Watauga running back Jake Watson takes a shove from head coach Ryan Habich while quarterback Anderson Castle keeps the ball during a spring practice drill.

When Watauga running back Bryce Satterfield moved to Louisville, Ky., to be with his family — his father Scott Satterfield accepted the head football coach position at the University of Louisville — Watauga head coach Ryan Habich had to find a replacement.

Watauga has no shortage of athletes to take Bryce Satterfield’s place.

Habich chose somebody who had played the position in Watauga’s junior varsity team two years earlier. That player, Jake Watson, was the Pioneers’ tight end in 2018.

This season, he steps into the glare of a spotlight created by Satterfield, a two-time All-Northwestern Conference player who gained 1,661 yards and scored 23 touchdowns.

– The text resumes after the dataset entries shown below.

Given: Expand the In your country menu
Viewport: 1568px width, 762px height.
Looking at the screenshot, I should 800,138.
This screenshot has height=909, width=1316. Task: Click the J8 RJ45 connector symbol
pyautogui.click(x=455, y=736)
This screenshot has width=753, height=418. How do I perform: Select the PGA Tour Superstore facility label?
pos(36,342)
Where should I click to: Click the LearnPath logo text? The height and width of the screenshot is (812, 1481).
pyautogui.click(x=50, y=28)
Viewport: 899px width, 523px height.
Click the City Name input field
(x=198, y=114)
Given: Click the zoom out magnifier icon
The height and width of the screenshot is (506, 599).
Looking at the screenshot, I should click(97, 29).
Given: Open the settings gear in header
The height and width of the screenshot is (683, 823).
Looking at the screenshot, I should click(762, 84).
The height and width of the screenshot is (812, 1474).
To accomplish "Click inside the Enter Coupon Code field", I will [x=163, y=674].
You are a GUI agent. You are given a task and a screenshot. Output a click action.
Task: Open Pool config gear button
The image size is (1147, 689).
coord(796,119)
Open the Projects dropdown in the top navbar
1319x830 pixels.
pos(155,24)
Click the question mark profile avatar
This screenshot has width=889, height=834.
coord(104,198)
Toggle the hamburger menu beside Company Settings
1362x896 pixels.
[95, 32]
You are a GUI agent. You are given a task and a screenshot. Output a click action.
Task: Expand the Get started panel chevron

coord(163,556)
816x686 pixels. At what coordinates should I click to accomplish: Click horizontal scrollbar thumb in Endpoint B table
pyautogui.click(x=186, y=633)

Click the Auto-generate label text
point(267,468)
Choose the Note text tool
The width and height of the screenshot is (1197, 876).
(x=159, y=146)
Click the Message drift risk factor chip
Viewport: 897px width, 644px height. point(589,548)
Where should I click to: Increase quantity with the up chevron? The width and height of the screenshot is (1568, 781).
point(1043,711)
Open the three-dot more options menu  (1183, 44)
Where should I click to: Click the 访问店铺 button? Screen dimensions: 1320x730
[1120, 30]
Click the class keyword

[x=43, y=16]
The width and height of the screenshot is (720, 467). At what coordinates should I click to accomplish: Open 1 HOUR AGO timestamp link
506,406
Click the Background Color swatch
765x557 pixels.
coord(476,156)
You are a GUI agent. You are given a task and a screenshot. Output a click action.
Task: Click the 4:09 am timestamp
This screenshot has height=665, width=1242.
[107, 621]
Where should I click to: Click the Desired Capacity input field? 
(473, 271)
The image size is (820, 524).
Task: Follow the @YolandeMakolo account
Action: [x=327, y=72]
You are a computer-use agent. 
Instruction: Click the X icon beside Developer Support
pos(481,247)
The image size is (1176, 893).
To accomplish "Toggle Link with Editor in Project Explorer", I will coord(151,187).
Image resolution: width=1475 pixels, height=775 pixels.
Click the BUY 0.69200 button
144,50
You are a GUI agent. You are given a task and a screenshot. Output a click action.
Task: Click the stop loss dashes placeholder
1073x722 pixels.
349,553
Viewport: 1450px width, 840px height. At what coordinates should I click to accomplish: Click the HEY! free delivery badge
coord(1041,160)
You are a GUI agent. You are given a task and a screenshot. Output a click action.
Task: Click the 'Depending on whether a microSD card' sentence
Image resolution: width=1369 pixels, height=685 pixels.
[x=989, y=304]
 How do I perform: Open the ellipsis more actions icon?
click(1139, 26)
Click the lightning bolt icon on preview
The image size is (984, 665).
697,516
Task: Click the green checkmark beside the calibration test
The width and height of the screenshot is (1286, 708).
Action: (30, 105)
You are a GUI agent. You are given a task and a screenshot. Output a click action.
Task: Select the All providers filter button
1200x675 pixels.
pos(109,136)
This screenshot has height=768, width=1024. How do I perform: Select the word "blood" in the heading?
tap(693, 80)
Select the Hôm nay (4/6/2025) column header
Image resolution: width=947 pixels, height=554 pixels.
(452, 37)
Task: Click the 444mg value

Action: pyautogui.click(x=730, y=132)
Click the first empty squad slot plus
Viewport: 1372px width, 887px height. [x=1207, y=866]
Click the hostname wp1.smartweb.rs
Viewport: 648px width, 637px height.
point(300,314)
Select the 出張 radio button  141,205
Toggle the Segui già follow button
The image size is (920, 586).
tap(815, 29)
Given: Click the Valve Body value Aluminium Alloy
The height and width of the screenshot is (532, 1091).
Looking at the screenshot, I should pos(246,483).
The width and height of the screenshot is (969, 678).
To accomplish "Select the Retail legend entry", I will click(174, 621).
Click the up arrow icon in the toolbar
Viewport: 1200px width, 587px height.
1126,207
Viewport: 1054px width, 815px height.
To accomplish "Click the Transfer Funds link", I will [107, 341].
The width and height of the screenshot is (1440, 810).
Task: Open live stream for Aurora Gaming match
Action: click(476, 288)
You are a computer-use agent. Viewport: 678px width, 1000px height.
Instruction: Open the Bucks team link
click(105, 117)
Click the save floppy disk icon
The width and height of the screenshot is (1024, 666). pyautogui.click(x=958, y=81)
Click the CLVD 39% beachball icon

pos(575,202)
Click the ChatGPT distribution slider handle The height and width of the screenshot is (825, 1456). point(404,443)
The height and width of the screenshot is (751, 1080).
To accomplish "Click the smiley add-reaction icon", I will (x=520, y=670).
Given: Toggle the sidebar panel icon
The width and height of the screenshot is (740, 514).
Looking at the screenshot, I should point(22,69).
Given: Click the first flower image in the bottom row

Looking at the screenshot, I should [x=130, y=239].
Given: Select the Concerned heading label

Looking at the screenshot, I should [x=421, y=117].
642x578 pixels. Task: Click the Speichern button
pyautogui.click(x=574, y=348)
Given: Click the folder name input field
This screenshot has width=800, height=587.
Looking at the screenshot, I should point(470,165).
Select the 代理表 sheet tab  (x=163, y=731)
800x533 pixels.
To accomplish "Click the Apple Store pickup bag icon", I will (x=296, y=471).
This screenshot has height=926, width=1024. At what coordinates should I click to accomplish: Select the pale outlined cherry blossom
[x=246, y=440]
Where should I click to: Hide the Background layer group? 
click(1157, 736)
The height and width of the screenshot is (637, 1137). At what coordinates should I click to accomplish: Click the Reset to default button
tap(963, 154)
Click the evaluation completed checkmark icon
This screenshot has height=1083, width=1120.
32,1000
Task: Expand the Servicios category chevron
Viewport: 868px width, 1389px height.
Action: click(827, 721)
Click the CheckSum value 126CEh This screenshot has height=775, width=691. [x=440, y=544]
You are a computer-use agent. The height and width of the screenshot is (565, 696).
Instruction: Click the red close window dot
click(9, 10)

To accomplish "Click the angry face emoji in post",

Watson did not handle the ball nearly as much in 2018. He caught four passes for 23 yards, but one of those catches went for a touchdown.

That will change once the Pioneers open the season Aug. 23 against T.C. Roberson.

“I feel good filling in the spot that Bryce left open,” Watson said. “I played there in my freshman and sophomore years. The coaches are teaching me the plays and I’m picking it up fast. (Quarterback) Anderson (Castle) is doing a great job of showing me the things that Bryce would do when it comes to reads and all that.”

Habich said on the surface, the Watauga offense will not look different with Watson at running back instead of Satterfield. He said Watson does not have Satterfield’s speed or quickness, but has more power.

Habich feels Watson has the potential to stand out at running back.

“He’ll bring a different look to the position,” Habich said. “He’s so powerful. He’s such a great blocker and he’s athletic too, so he’s going to bring a different dynamic to the position that will really help us out this year.”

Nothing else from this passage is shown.